The NFU and British Sugar are at loggerheads over the processor’s beet pricing offer for the 2024-25 crop, amid reports it is lower than this year’s price of £40/t.

NFU Sugar Board chairman Michael Sly wrote to beet growers this week telling them, in his view, British Sugar’s beet price offer for the 2024-25 season was “wholly inadequate”.

The processor’s most recent contract offer is believed to be markedly less than the £40/t for the 2023 crop – despite a significant increase in European and world sugar prices.

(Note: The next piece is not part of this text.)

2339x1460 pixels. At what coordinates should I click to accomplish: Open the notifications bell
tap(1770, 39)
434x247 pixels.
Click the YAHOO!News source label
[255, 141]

See also: Belated early delivery allowance frustrates sugar beet growers

Mr Sly said: “We believe the increased sugar value isn’t reflected in the terms currently offered by British Sugar and consider that if these terms were to be accepted, it would leave growers, and ultimately our industry, weaker in the long term.”

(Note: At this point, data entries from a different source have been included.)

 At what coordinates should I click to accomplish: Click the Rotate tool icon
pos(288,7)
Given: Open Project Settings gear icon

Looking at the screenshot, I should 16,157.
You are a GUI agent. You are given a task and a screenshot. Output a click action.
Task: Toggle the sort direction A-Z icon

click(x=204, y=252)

Farmers Weekly understands from beet growers that area managers from British Sugar have been telling them their 2024-25 beet price offer will be a minimum of £37.50/t, but they are not prepared to pay £40/t.

£40/t agreement

Last year, Mr Sly was lauded within the beet growing industry after NFU Sugar managed to negotiate a beet price of £40/t with British Sugar for the 2023-24 crop – a 48% increase on the previous year.

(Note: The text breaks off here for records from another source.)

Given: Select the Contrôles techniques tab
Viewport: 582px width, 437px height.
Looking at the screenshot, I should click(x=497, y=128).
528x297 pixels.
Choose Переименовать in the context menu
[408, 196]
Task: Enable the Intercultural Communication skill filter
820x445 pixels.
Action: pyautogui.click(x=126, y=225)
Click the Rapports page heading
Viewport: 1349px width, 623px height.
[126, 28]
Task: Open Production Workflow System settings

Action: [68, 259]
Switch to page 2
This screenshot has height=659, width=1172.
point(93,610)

Farm business consultant Charles Whitaker, from Brown & Co, has a number of sugar beet growers in eastern England among his clients.

Mr Whitaker told the Farmers Weekly Podcast he could see no reason why the sugar beet price for 2024-25 should be any less than it was this year, given the ongoing volatility in input costs, likelihood of further extreme weather events and the strong market.

“There is scope for it [the 2024 sugar beet price] to be higher in terms of what the market is doing,” he said.

Robert Law, a mixed farmer who grows sugar beet at Chrishall Grange Farm, in Royston, Cambridgeshire, asked: “If I am selling futures for £63/t, why on earth should I be told to accept £37.50/t?”

Processor response

British Sugar says it is committed to the home-grown sugar beet industry and it has been in negotiations with NFU Sugar throughout the summer over the 2024-25 beet price.

Dan Green, agriculture director at British Sugar, said: “We are confident our current proposal offers a very attractive return to growers, with a competitive margin when compared to other crops.

“We have negotiated in good faith and we will continue to work extremely hard to come to an agreed position as we value the role of NFU Sugar and the work we do together.

“Our aim is to agree a price as soon as possible to help growers with their cropping decisions.”